## begin Supplied text

My view is that investors should be taking to heart the 1970s recommendations of Peter Drucker who predicted that one of the endings of perpetual technological development is that friction will cease to exist between the original source of a product and the consumer. This means that you should be wary about investing in companies that act as middlemen.
Take something like Dick’s Sporting Goods (DKS). It’s a $5.3 billion company that is divided into 114 million pieces that trade at $47 per share each. It earns a profit of $350 million, or $3.07 per share. The valuation of 15x earnings is pretty low for a company that has ten-year top-line growth of 11.5%, ten-year earnings per share growth of 16.5%, and a valuation of 19-23x earnings during that time. Since the $3 per share IPO in October 2002, the stock has grown a $10,000 investment into $151,000 in just fourteen years. That is especially impressive when you consider that the current valuation of the stock is competitive with the recession-level P/E ratio level and is otherwise the cheapest opportunity to buy Dick’s Sporting Goods since the IPO.
Yet, when I study Dick’s Sporting Goods, there is a limitation on the type of way it should be considered. It’s not something like General Electric, Coca-Cola, Colgate-Palmolive, Nestle, or Brown Forman where you can buy the shares, and then set it and collect the dividends for the rest of your life knowing with a high probability that something will be there decades from now.
There will come an expiration date for the company because the original source goods–the Nike and Under Armour products that get customers through the door–are now beginning to contact customers directly without the need for a vendor middleman like Dick’s Sporting Goods to act as an intermediary to connect Nike shoes and golf clubs to the consumer.

## end Supplied text
## begin Records shown

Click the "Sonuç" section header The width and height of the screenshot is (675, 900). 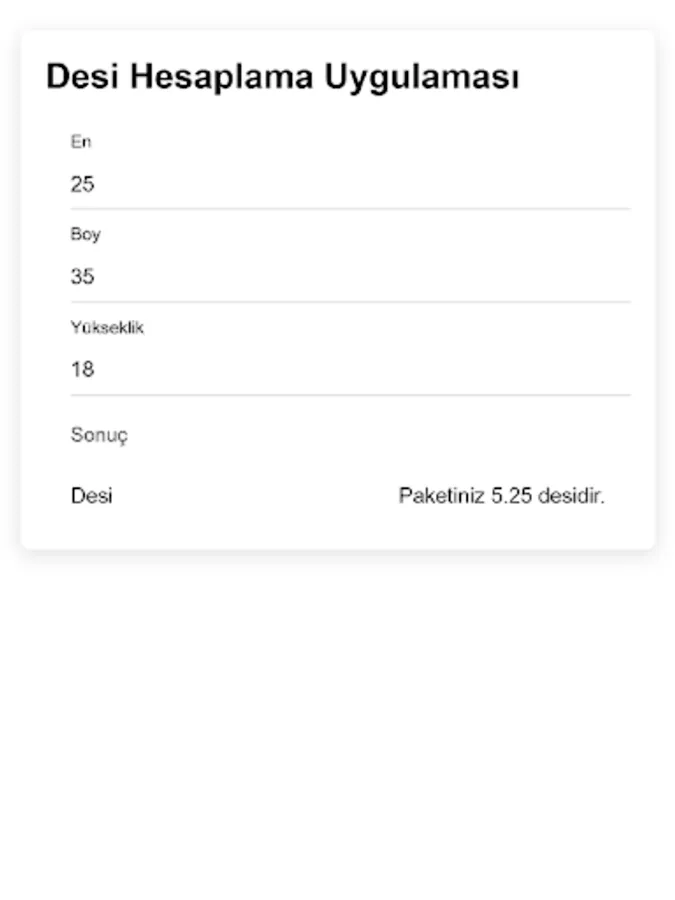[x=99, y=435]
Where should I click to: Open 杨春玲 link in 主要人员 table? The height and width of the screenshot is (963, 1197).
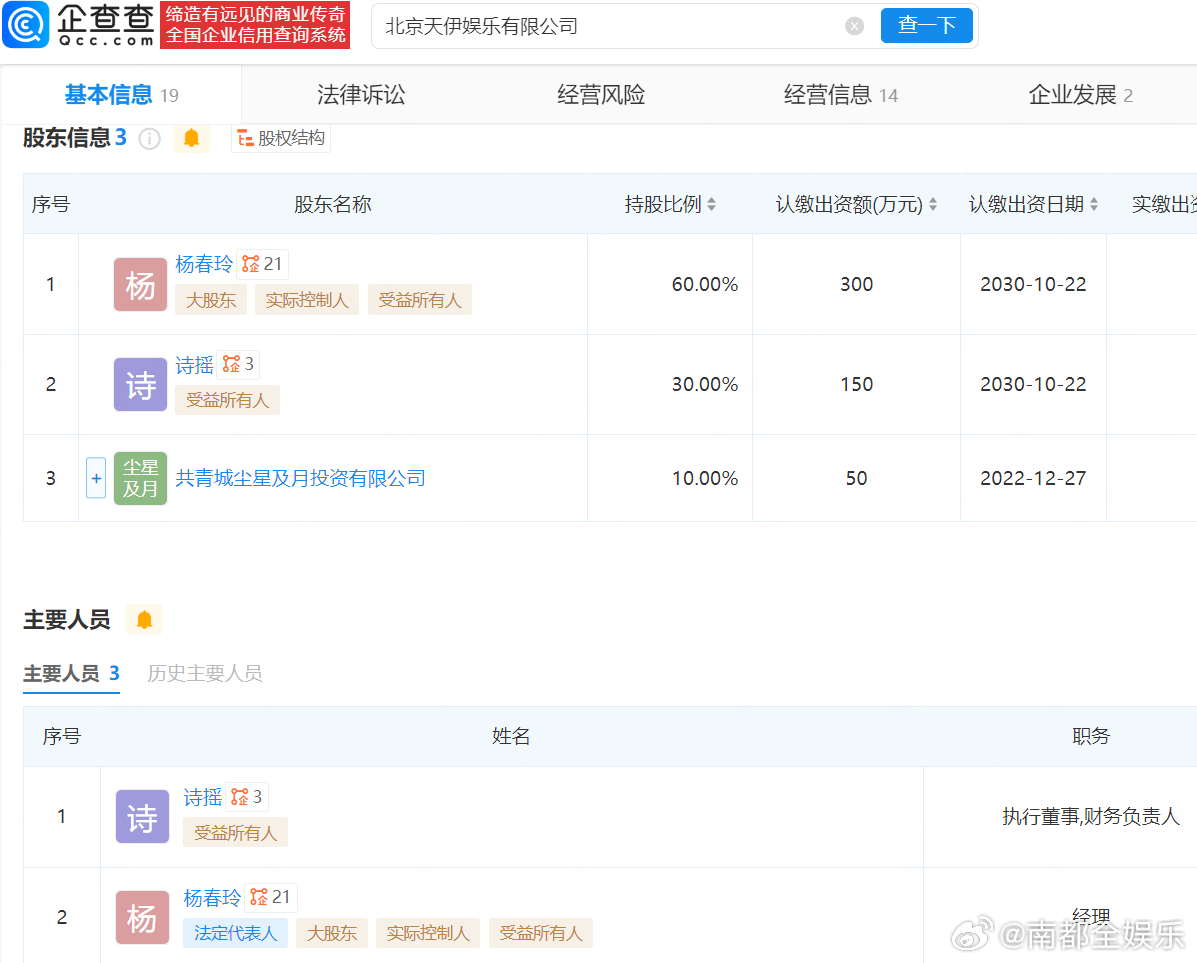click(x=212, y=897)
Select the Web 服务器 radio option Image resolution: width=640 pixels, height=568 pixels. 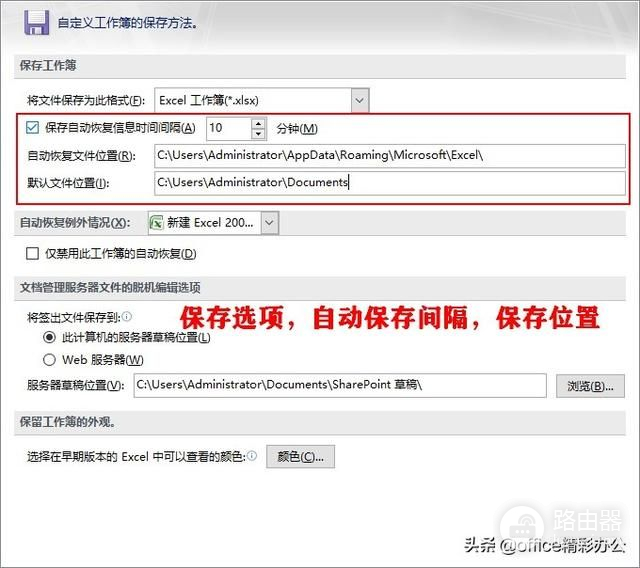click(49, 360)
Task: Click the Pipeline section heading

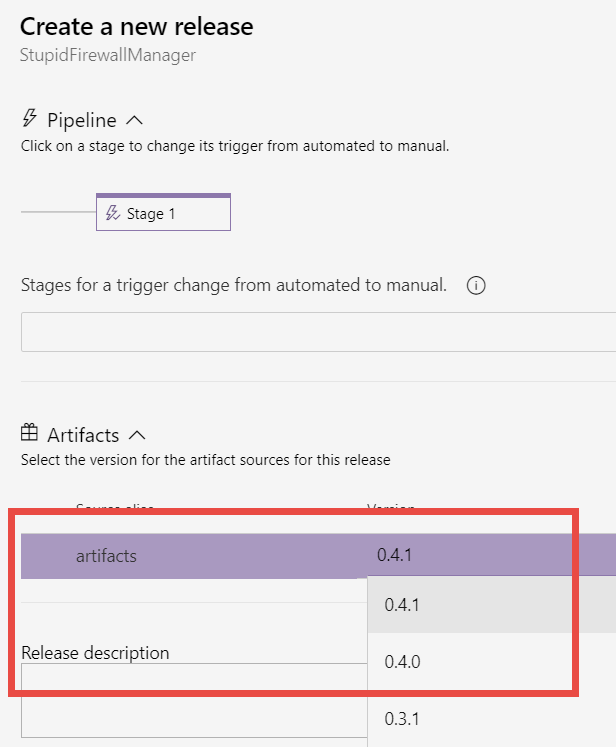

## end Records shown

■ **Problems to work on**:
1. In the article about Dick's Sporting Goods, what per-share profit is given for the company?
2. Write out the passage of the Dick's Sporting Goods article from "There will come" up to and including "to the consumer.".

■ **Answers by task**:
1. $3.07 per share.

2.
There will come an expiration date for the company because the original source goods–the Nike and Under Armour products that get customers through the door–are now beginning to contact customers directly without the need for a vendor middleman like Dick’s Sporting Goods to act as an intermediary to connect Nike shoes and golf clubs to the consumer.